** What this task involves **
Copy out, word for word, the records from the line holding "Viewport: 1380px width, 868px" through the end of the records, including both ends.

** Given data **
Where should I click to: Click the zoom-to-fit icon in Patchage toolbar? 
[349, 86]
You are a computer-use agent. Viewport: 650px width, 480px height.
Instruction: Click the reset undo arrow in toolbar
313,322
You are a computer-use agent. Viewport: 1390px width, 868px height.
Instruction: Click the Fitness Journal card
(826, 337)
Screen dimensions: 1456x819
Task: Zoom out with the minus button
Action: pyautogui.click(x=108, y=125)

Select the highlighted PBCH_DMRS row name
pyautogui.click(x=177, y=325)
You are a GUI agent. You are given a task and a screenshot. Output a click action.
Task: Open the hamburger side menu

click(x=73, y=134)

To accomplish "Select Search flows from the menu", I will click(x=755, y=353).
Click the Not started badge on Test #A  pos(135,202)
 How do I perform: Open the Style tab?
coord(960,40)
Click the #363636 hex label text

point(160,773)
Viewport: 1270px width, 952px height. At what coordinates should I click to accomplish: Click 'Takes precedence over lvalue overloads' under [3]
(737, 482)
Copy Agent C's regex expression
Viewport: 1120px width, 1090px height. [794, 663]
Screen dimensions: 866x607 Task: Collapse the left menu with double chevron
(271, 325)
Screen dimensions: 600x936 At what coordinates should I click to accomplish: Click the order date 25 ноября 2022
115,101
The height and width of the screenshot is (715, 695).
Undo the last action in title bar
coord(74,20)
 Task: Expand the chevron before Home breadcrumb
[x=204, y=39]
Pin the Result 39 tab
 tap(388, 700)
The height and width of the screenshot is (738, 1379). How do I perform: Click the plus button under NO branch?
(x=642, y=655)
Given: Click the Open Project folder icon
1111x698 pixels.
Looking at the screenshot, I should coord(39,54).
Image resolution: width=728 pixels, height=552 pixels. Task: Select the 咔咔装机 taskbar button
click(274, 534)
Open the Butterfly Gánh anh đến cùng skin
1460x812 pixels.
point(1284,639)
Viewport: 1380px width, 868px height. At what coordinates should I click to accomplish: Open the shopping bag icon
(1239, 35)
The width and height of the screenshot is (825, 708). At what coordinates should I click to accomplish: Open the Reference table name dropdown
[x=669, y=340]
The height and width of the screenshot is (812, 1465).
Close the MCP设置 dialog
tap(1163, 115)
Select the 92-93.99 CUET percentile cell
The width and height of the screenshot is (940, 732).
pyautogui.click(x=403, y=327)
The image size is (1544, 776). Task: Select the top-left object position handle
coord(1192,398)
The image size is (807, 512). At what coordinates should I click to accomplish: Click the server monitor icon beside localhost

** Result of the task **
Viewport: 1380px width, 868px height. At what coordinates should I click to accomplish: Open the shopping bag icon
(1239, 35)
The width and height of the screenshot is (825, 708). At what coordinates should I click to accomplish: Open the Reference table name dropdown
[x=669, y=340]
The height and width of the screenshot is (812, 1465).
Close the MCP设置 dialog
tap(1163, 115)
Select the 92-93.99 CUET percentile cell
The width and height of the screenshot is (940, 732).
pyautogui.click(x=403, y=327)
The image size is (1544, 776). Task: Select the top-left object position handle
coord(1192,398)
The image size is (807, 512). At what coordinates should I click to accomplish: Click the server monitor icon beside localhost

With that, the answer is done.